His award was sponsored by the Department of Defense.

Nonie K. Lesaux, Max and Marie Kargman Associate Professor of Human Development and Urban Education Advancement at the Harvard Graduate School of Education:

Lesaux received a B.A. from Mount Allison University in 1999, and an M.A. (2001) and Ph.D. (2003) from the University of British Columbia. Her areas of expertise include bilingual education, child development, learning disorders, psychology, and reading development.

She leads a research program that focuses on the reading development and difficulties of children from linguistically diverse backgrounds; her developmental and instructional research has implications for practitioners, researchers, and policymakers. Her research has focused on the reading development and the health and well-being of children who are at risk for learning difficulties, including children from language-minority and low socioeconomic backgrounds, and children with language impairments. Lesaux’s program of research is supported by research grants from several organizations, including the National Institute for Child Health and Human Development, William T. Grant Foundation, William and Flora Hewlett Foundation, and the Spencer Foundation.

========================================================================

• _SHORT EXERCISE 1_:
Answer these questions using the Lesaux profile, one answer per line.
(a) In what year did Lesaux receive her B.A., and from which university?
(b) Which university awarded both her M.A. and her Ph.D.?
(c) Which organization is listed first among those whose grants support her research?
• _SHORT EXERCISE 2_: Translate this sentence from the Lesaux profile into Spanish: "Her areas of expertise include bilingual education, child development, learning disorders, psychology, and reading development."

• _STORED DATA_:

========================================================================

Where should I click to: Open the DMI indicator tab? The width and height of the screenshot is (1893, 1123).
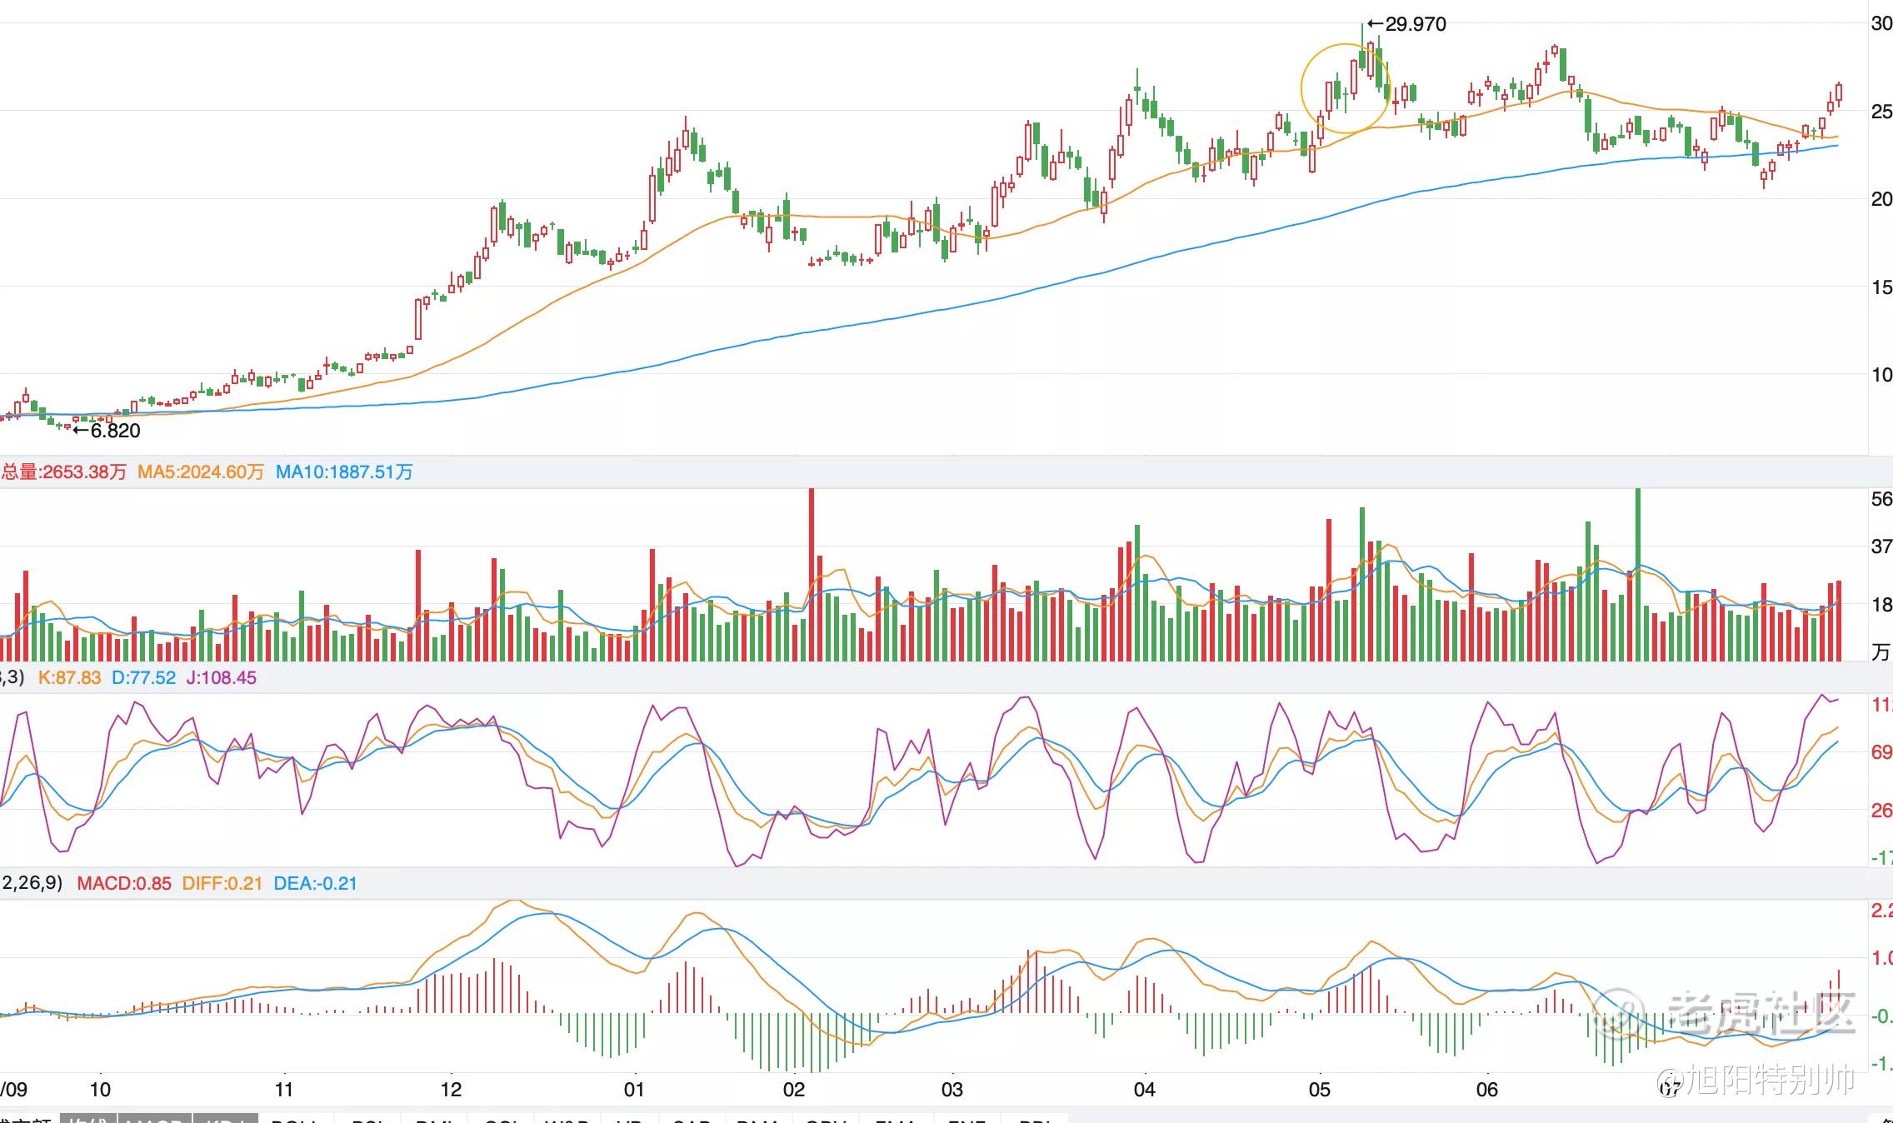[433, 1118]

========================================================================

• _CORRECT ANSWER 1_:
(a) 1999, from Mount Allison University
(b) The University of British Columbia
(c) The National Institute for Child Health and Human Development

• _CORRECT ANSWER 2_: Sus áreas de especialización incluyen la educación bilingüe, el desarrollo infantil, los trastornos del aprendizaje, la psicología y el desarrollo de la lectura.